**YOUR OBJECTIVE**.
Transcribe the data below in full, exactly.

Data excerpts
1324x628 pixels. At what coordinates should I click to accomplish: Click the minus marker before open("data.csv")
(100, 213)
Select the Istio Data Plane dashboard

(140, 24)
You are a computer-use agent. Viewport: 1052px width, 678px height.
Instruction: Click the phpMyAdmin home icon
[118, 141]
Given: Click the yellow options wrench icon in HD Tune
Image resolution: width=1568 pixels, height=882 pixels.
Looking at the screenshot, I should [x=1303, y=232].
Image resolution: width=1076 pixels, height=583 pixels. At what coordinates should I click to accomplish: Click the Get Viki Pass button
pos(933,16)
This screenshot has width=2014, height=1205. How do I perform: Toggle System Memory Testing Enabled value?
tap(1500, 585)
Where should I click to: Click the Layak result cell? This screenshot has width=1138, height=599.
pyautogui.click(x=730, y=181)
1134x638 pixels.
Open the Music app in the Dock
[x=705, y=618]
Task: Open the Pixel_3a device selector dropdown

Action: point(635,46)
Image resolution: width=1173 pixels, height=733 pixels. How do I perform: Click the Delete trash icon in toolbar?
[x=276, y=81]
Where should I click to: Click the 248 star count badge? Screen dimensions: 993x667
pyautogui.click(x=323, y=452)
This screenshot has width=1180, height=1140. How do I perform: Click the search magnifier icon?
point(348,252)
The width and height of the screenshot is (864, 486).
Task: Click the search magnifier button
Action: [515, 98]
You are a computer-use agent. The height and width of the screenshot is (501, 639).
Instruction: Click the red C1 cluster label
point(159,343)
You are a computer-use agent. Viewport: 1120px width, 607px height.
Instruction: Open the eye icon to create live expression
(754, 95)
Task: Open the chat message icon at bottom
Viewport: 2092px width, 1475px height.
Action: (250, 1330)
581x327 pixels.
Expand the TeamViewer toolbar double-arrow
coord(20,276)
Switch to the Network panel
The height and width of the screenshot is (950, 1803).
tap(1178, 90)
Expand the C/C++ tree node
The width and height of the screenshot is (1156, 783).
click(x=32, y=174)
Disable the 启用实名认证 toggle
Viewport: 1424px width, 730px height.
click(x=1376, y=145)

**ANSWER**.
1324x628 pixels. At what coordinates should I click to accomplish: Click the minus marker before open("data.csv")
(100, 213)
Select the Istio Data Plane dashboard

(140, 24)
You are a computer-use agent. Viewport: 1052px width, 678px height.
Instruction: Click the phpMyAdmin home icon
[118, 141]
Given: Click the yellow options wrench icon in HD Tune
Image resolution: width=1568 pixels, height=882 pixels.
Looking at the screenshot, I should [x=1303, y=232].
Image resolution: width=1076 pixels, height=583 pixels. At what coordinates should I click to accomplish: Click the Get Viki Pass button
pos(933,16)
This screenshot has width=2014, height=1205. How do I perform: Toggle System Memory Testing Enabled value?
tap(1500, 585)
Where should I click to: Click the Layak result cell? This screenshot has width=1138, height=599.
pyautogui.click(x=730, y=181)
1134x638 pixels.
Open the Music app in the Dock
[x=705, y=618]
Task: Open the Pixel_3a device selector dropdown

Action: point(635,46)
Image resolution: width=1173 pixels, height=733 pixels. How do I perform: Click the Delete trash icon in toolbar?
[x=276, y=81]
Where should I click to: Click the 248 star count badge? Screen dimensions: 993x667
pyautogui.click(x=323, y=452)
This screenshot has width=1180, height=1140. How do I perform: Click the search magnifier icon?
point(348,252)
The width and height of the screenshot is (864, 486).
Task: Click the search magnifier button
Action: [515, 98]
You are a computer-use agent. The height and width of the screenshot is (501, 639).
Instruction: Click the red C1 cluster label
point(159,343)
You are a computer-use agent. Viewport: 1120px width, 607px height.
Instruction: Open the eye icon to create live expression
(754, 95)
Task: Open the chat message icon at bottom
Viewport: 2092px width, 1475px height.
Action: (250, 1330)
581x327 pixels.
Expand the TeamViewer toolbar double-arrow
coord(20,276)
Switch to the Network panel
The height and width of the screenshot is (950, 1803).
tap(1178, 90)
Expand the C/C++ tree node
The width and height of the screenshot is (1156, 783).
click(x=32, y=174)
Disable the 启用实名认证 toggle
Viewport: 1424px width, 730px height.
click(x=1376, y=145)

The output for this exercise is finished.